--- Task details ---
Could you copy the lines below exactly, leaving none out?

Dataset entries
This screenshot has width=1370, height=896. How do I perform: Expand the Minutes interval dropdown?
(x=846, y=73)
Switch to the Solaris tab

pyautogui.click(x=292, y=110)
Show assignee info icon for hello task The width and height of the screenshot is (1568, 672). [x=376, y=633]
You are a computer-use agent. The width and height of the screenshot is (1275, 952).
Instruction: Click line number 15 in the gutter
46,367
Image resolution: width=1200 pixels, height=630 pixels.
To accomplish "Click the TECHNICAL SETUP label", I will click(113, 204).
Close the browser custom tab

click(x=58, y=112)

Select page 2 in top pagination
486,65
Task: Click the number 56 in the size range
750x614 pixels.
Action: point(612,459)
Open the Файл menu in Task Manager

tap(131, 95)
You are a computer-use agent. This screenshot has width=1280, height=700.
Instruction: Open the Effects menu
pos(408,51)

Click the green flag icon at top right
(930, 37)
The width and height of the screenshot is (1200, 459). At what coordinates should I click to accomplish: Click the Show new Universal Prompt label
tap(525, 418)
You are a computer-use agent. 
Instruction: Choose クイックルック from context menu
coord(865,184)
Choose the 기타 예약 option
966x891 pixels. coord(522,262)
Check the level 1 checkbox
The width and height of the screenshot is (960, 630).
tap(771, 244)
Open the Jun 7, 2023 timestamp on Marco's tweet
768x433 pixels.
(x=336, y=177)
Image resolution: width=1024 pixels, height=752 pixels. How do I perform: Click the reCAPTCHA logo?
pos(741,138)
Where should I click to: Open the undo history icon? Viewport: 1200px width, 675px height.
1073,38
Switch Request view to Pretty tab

--- Written solution ---
This screenshot has width=1370, height=896. How do I perform: Expand the Minutes interval dropdown?
(x=846, y=73)
Switch to the Solaris tab

pyautogui.click(x=292, y=110)
Show assignee info icon for hello task The width and height of the screenshot is (1568, 672). [x=376, y=633]
You are a computer-use agent. The width and height of the screenshot is (1275, 952).
Instruction: Click line number 15 in the gutter
46,367
Image resolution: width=1200 pixels, height=630 pixels.
To accomplish "Click the TECHNICAL SETUP label", I will click(113, 204).
Close the browser custom tab

click(x=58, y=112)

Select page 2 in top pagination
486,65
Task: Click the number 56 in the size range
750x614 pixels.
Action: point(612,459)
Open the Файл menu in Task Manager

tap(131, 95)
You are a computer-use agent. This screenshot has width=1280, height=700.
Instruction: Open the Effects menu
pos(408,51)

Click the green flag icon at top right
(930, 37)
The width and height of the screenshot is (1200, 459). At what coordinates should I click to accomplish: Click the Show new Universal Prompt label
tap(525, 418)
You are a computer-use agent. 
Instruction: Choose クイックルック from context menu
coord(865,184)
Choose the 기타 예약 option
966x891 pixels. coord(522,262)
Check the level 1 checkbox
The width and height of the screenshot is (960, 630).
tap(771, 244)
Open the Jun 7, 2023 timestamp on Marco's tweet
768x433 pixels.
(x=336, y=177)
Image resolution: width=1024 pixels, height=752 pixels. How do I perform: Click the reCAPTCHA logo?
pos(741,138)
Where should I click to: Open the undo history icon? Viewport: 1200px width, 675px height.
1073,38
Switch Request view to Pretty tab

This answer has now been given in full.